One of the bombs went off in a military neighborhood and a military vehicle was targeted, military officials said. The second bomb hit military vehicles which arrived at the scene.

Rescue workers and paramedics rushed to the R A Bazaar, a densely populated area of the city of eight million often considered Pakistan's cultural capital.

The area was crowded as a small blast and a larger explosion occurred shortly before the main Friday prayers were to start, sparking fears the death toll could rise.

Television footage showed casualties being bundled into ambulances and armed soldiers standing guard along a main road, lined with trees and where witnesses said there were shops and a mosque.

"We have the heads of both the bombers. There was an interval of 15 seconds between the two attacks. They were on foot. Their target was army vehicles," senior police officer Chaudhry Mohammad Shafiq told reporters at the site.

"According to very initial reports it was a motorcycle or a bicycle that hit a military vehicle. But we are still investigating," Shafiq said.

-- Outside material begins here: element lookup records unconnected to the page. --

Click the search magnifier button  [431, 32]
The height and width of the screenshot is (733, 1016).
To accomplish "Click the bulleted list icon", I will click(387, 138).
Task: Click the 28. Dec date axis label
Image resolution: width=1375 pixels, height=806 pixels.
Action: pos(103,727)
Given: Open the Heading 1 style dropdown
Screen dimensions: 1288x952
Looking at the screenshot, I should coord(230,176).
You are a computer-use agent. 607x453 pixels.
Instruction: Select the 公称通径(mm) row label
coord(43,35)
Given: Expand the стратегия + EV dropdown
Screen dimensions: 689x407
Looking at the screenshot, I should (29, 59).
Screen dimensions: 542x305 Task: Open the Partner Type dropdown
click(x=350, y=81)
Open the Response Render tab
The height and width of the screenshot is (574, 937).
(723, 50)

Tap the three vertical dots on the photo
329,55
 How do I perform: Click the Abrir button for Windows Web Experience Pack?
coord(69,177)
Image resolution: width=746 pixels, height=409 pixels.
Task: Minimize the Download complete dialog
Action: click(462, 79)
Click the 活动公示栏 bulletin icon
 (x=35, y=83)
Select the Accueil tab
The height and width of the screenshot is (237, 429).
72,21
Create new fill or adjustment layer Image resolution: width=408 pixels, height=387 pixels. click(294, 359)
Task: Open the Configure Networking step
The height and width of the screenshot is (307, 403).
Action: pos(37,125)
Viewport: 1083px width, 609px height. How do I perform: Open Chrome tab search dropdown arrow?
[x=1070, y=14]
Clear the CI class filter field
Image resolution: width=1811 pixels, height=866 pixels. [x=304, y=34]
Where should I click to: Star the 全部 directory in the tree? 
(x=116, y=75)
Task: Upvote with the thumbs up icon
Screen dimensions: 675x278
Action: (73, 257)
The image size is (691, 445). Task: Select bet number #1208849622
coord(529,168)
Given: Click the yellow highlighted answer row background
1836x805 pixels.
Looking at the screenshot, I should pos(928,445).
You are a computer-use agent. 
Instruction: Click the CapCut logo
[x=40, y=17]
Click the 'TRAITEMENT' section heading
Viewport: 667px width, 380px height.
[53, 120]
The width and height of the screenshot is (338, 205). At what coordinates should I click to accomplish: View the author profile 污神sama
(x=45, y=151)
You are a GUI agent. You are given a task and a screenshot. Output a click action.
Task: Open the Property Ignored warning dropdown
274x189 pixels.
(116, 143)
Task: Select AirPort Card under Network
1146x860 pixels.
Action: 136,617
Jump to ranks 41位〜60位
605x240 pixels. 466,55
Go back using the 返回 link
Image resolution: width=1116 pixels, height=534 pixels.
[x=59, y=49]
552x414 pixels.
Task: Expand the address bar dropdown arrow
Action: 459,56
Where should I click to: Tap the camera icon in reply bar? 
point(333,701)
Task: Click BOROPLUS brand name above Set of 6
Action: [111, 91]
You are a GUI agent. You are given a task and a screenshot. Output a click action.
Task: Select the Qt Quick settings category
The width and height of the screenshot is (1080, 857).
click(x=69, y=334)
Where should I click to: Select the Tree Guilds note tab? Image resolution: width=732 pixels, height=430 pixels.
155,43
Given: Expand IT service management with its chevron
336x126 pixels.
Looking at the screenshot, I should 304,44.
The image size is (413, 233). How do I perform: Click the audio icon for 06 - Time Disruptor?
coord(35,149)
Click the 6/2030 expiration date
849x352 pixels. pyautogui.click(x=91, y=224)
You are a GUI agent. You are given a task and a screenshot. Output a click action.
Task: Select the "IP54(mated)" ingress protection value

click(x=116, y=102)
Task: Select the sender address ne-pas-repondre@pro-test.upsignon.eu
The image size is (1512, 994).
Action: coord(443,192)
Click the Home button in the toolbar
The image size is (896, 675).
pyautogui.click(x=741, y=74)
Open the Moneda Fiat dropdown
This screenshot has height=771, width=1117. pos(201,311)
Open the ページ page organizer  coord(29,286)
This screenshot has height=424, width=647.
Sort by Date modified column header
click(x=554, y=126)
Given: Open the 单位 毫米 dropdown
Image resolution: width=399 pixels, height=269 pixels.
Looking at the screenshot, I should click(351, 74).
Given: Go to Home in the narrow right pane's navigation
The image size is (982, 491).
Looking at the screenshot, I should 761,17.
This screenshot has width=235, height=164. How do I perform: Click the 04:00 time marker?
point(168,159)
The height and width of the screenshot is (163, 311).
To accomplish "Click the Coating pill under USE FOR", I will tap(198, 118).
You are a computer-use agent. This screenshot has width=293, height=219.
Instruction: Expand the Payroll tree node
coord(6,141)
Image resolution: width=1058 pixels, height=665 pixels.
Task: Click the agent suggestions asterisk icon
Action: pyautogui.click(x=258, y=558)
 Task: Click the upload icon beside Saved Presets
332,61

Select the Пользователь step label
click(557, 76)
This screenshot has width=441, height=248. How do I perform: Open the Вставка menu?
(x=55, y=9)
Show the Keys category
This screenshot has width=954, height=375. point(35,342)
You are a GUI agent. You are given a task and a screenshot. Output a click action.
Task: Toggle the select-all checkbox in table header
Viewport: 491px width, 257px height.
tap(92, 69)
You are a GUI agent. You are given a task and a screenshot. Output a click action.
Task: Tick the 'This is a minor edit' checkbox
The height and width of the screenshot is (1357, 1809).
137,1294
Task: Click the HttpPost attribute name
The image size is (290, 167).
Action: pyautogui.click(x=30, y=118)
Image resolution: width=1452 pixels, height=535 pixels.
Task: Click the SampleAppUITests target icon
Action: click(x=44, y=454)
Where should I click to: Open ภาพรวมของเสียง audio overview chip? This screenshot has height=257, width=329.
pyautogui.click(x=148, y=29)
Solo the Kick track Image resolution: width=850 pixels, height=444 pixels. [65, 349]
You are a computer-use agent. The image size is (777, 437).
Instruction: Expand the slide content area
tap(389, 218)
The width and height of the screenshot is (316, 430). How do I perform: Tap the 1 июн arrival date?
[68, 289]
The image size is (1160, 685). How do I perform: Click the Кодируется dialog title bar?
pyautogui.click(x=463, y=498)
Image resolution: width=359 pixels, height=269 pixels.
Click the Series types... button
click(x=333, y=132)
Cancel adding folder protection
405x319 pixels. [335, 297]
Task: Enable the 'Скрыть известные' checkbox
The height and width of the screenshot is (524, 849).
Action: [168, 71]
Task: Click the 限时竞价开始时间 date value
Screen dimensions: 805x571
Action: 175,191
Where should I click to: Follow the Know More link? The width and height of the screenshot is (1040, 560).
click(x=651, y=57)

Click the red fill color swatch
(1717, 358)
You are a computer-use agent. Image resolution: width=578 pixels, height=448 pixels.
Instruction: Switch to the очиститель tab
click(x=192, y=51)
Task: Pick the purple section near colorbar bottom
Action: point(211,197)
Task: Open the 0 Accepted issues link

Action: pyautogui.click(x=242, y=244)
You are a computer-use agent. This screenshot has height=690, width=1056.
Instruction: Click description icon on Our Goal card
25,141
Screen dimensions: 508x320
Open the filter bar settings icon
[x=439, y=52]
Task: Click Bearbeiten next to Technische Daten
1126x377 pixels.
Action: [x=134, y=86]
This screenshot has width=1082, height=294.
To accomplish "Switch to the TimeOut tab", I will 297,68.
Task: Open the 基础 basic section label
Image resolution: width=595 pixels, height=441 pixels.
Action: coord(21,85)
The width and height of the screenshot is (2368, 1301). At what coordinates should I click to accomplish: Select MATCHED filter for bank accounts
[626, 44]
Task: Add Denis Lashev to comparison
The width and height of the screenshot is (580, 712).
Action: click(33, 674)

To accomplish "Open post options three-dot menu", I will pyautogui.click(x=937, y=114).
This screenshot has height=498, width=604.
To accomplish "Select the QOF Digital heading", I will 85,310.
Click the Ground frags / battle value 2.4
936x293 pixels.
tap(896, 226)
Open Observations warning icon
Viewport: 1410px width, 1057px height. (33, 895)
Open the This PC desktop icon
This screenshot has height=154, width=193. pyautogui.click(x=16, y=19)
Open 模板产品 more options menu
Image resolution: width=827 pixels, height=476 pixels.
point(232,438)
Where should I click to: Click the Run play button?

On Monday, a suicide car bomber destroyed offices used to interrogate suspected militants in Lahore, killing 15 people in an attack claimed by Pakistan's mainstream Taliban faction.

That attack underscored the chronic insecurity in nuclear-armed Pakistan, an ally in the U.S.-led war on Al-Qaeda and the Taliban in neighboring Afghanistan, despite a recent lull in violence.

A wave of suicide and bomb attacks across Pakistan has killed more than 3,000 people since 2007. Blame has fallen on Taliban and al-Qaeda-linked militants bitterly opposed to the alliance with the United States.

Pakistan's military claims to have made big gains against Taliban and Al-Qaeda strongholds over the past year, following major offensives in the northwestern district of Swat and the tribal region of South Waziristan.

So far this year, there has been a decline in violence by Islamist militants in Pakistan after a significant increase in bloodshed in late 2009.

Officials have linked the reduction to the suspected death -- still not confirmed -- of TTP leader Hakimullah Mehsud and military offensives that have disrupted militant networks.